In the absence of ready excuses (not to mention ready monies) to pack it off for Heathrow, I've been downloading free audiobooks in the public domain of Chesteron's detective stories. I play them while I drift in the borderland between sleeping and waking. Marvelous. I was listening to one the other day, and was startled to hear the main character (generally a likable bloke) launch into an anti-Semitic rant. I winced and listened with growing horror, feeling as though a cockroach had just settled down next to me on the couch.

I did a bit of research on Chesteron and found, to my chagrin, that he did indeed partake of the prejudices incumbent on his religion (Catholic), his race (white as the snow on London), and his era (pre-Nazi and pre-political correctness). Chesterton's anti-Semitism has contributed to his being less touted by critics than his genius might otherwise merit. And I, with the partial Jewish blood running suddenly white-hot in my veins, have to decide whether I will similarly drop him like a burning cinder. It is indeed tragic that one who loved the Man of Men should not have come close enough to see how terribly Jewish he looks, and I do not doubt that once in the throne room, Mr. Chesterton wished many grievous things unwritten and unsaid; but, I have never enjoyed the words of any author but that his sins, public or private, were terrible things, and if Mr. Chesteron had been a gluttonous adulterer who neglected the poor, few of these critics would have had anything to say about it. So I will go on listening to the adventures of Father Brown, cringing against the reappearance of that snake in the garden, and remember that it is a terrible thing for even great thinkers not to think their thoughts to the end.

3 comments:

Anonymous said...

"...it is a terrible thing for even great thinkers not to think their thoughts to the end."

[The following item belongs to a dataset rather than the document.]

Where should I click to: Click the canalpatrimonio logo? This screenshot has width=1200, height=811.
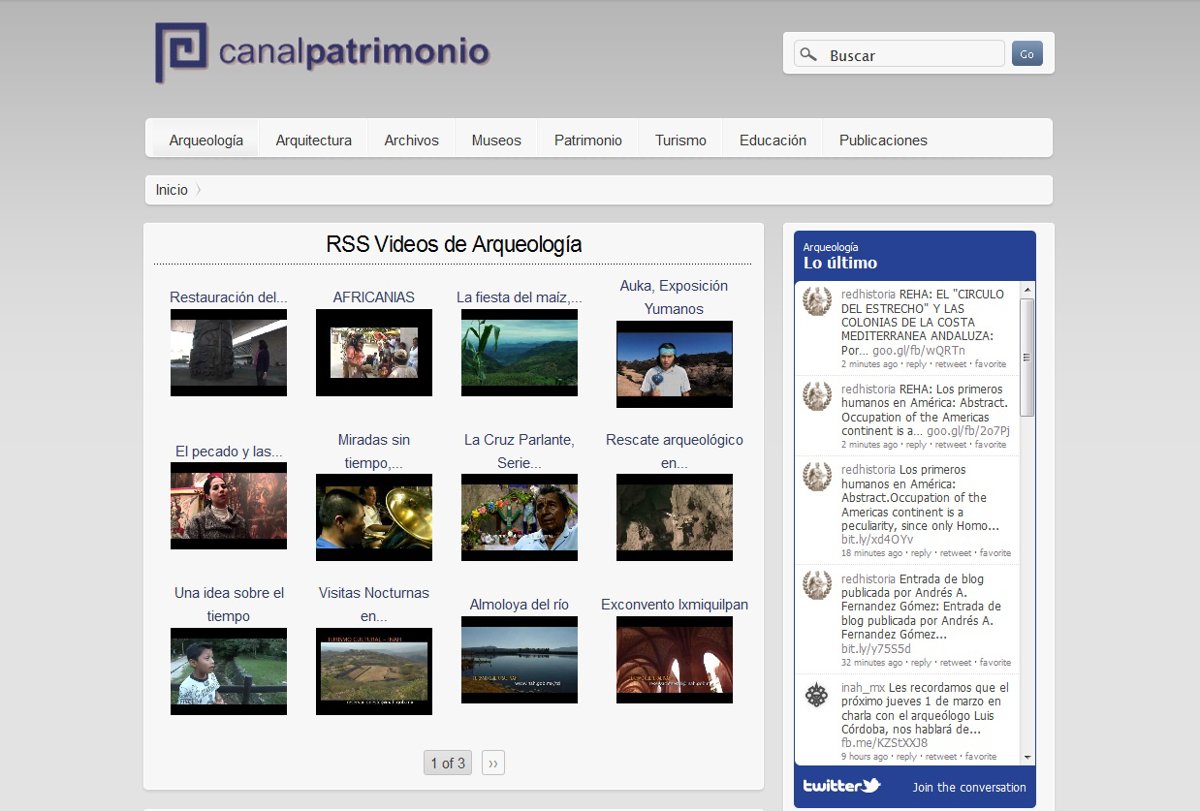322,53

What a great statement, and while I am certainly not a "great thinker" I am challenged nonetheless.

- David
Dallas, TX

A Rose said...

Thanks for commenting, David in Dallas. Just curious, how'd you find the blog?

Anonymous said...

A Rose,
A good college friend works for IJM in India (Blair). The Lord has been stirring and focusing my heart on the oppressed & as I was doing some research on IJM via the wonderful mechanism of Google - and low & behold I came across "winterispast".

I've read through many of your posts (on both sites) - the Lord has clearly gifted you in this area. Your ability to shape words in a way that is authentic & raw is extremely refreshing...and extremely thought provoking. My admonishment to you is that continue writing in a way that points others of the manifold story of God's grace.

I'll be keeping up with your writings.